About this exercise: Pick up the article about the Rodon nightclub in Athens at its last line and keep writing it.

Text segment:

= Rodon (Athens) =

Athens nightclub open 1987-2005

Rodon (Ρόδον) was a rock and pop music venue (club) in Athens, Greece, from 1987 to 2005; it was in 24 Marni Street.

==Overview==
The club was known for live performances (gigs) from Greek and foreign bands and individual performers such as Iggy Pop, Ramones, Xylina Spathia and Trypes. Moreover, some albums were recorded live at Rodon.

The 2004 Athens Time Out guide mentions the club as Rodon 24 and writes about it: "The oldest rock club in Athens (and for a long time the only one) ... The name alone brings tears to the eyes of the average Athenian concert goer."

==Artists and groups that performed live at Rodon==
The following performed live at the club:
- Motörhead (1990)
- King Diamond (25 February 1990)
- Dio (4, 5, 6 November 1993)
- Iced Earth (23, 24 January 1999)
- Pixies (19 May 1989)
- Suicide (18 December 1988)
- Iggy Pop (9 February 1991)
- John Cipollina
- The Last Drive (December 1987, April 1988, February 1995)
- Nick Cave (3, 4, 5 May 1989)
- Nick Gravenites
- Ramones (13 May 1989)

Record set:

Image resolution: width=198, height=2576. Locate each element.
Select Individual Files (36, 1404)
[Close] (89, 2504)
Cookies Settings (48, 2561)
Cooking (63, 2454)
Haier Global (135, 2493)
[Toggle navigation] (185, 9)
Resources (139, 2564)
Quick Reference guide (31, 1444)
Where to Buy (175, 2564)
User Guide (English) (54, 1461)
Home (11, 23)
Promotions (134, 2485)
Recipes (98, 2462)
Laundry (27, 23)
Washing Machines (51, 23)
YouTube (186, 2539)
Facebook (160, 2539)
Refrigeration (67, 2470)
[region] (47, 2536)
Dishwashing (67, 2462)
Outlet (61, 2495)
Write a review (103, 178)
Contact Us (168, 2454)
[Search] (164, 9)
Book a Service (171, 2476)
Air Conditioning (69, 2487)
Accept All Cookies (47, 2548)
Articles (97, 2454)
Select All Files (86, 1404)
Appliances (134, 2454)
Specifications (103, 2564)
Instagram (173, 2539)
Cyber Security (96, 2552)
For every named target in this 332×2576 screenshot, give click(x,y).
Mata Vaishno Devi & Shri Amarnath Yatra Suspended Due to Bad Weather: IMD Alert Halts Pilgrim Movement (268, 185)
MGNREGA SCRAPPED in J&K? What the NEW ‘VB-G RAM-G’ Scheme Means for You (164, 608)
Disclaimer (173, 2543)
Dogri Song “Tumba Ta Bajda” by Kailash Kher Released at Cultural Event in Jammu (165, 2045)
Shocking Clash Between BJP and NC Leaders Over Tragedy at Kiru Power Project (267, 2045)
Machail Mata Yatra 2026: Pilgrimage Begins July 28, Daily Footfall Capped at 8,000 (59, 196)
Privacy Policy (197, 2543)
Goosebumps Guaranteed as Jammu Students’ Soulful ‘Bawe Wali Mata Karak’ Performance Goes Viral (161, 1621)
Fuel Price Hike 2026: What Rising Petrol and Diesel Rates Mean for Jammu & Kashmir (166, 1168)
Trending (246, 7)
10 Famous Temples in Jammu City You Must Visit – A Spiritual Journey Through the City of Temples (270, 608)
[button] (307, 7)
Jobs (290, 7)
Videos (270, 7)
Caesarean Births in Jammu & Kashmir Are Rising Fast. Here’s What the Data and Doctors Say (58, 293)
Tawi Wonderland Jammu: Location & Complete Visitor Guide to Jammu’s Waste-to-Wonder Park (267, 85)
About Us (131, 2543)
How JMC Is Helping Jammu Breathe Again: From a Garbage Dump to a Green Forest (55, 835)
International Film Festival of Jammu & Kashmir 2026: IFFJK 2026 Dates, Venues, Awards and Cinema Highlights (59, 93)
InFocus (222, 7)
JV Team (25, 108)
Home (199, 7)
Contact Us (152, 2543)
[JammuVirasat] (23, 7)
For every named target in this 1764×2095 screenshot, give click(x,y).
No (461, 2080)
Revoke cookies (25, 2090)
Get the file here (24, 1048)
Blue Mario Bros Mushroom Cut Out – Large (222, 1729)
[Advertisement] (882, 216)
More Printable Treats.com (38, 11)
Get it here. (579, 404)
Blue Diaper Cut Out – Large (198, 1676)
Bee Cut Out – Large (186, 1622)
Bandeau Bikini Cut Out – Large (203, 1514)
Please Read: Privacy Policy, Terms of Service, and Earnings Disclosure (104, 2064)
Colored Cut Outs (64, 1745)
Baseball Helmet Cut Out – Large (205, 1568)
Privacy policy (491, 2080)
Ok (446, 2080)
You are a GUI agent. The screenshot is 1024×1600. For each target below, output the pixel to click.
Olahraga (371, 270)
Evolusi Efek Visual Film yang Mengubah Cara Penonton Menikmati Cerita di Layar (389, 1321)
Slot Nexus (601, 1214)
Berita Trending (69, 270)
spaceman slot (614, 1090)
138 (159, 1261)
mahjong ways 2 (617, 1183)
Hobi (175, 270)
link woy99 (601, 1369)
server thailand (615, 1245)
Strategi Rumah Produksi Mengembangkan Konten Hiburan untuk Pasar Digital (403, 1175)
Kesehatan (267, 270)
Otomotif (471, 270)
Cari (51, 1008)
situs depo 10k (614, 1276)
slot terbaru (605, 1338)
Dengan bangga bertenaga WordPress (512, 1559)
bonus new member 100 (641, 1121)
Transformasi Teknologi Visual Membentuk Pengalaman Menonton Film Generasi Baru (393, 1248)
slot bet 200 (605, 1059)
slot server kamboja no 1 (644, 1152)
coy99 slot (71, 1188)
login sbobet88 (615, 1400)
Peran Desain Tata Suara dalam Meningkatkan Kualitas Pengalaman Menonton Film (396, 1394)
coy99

Result for this task:
- Ramones (7 May 1993)
- Sonic Youth (13 February 1999)
- Thin White Rope (5 October 1991)
- Trypes
- Xylina Spathia
- Blackfield (27 November 2004)
- Hi-5 (Greek band)
- Yngwie Malmsteen (November 1995)
- Porcupine Tree (23 December 1995, 26 October 1996, 22 November 1997, 26 & 27 March 1999, 20 & 21 April 2001, 22 & 23 March 2003)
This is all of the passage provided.